* begin MATERIAL SUPPLIED *

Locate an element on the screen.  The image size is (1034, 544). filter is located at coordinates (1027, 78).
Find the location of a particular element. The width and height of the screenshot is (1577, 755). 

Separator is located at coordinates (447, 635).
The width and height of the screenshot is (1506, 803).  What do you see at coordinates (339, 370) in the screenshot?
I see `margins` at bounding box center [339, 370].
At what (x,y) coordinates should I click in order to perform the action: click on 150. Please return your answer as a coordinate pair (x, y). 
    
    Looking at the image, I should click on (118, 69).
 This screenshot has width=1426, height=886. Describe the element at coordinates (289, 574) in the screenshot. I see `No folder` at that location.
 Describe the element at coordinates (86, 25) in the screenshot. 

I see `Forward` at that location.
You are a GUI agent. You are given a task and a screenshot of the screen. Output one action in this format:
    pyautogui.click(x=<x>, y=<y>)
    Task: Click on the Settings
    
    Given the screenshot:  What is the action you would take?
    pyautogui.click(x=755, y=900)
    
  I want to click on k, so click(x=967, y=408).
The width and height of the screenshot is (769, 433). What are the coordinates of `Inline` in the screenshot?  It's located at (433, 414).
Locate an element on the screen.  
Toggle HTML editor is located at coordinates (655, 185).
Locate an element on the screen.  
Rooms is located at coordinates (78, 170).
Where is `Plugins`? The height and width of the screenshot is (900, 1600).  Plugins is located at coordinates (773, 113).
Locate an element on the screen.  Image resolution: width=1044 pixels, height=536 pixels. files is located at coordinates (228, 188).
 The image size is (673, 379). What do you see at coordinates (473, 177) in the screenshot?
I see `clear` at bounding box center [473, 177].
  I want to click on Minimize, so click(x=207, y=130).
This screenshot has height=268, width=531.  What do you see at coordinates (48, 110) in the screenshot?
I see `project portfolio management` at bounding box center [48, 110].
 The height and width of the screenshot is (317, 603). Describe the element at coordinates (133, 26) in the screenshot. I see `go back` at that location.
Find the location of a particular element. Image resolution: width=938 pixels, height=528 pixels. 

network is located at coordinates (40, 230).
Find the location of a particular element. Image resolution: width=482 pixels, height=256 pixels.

* end MATERIAL SUPPLIED *

- _CHALLENGE_:
Filter the records above, keeping every line that contains the word "screenshot" and copying each one unchanged.

- _TASK SOLUTION_:
Find the location of a particular element. The width and height of the screenshot is (1577, 755). 
The width and height of the screenshot is (1506, 803).  What do you see at coordinates (339, 370) in the screenshot?
 This screenshot has width=1426, height=886. Describe the element at coordinates (289, 574) in the screenshot. I see `No folder` at that location.
 Describe the element at coordinates (86, 25) in the screenshot. 
You are a GUI agent. You are given a task and a screenshot of the screen. Output one action in this format:
    Given the screenshot:  What is the action you would take?
The width and height of the screenshot is (769, 433). What are the coordinates of `Inline` in the screenshot?  It's located at (433, 414).
Where is `Plugins`? The height and width of the screenshot is (900, 1600).  Plugins is located at coordinates (773, 113).
 The image size is (673, 379). What do you see at coordinates (473, 177) in the screenshot?
This screenshot has height=268, width=531.  What do you see at coordinates (48, 110) in the screenshot?
 The height and width of the screenshot is (317, 603). Describe the element at coordinates (133, 26) in the screenshot. I see `go back` at that location.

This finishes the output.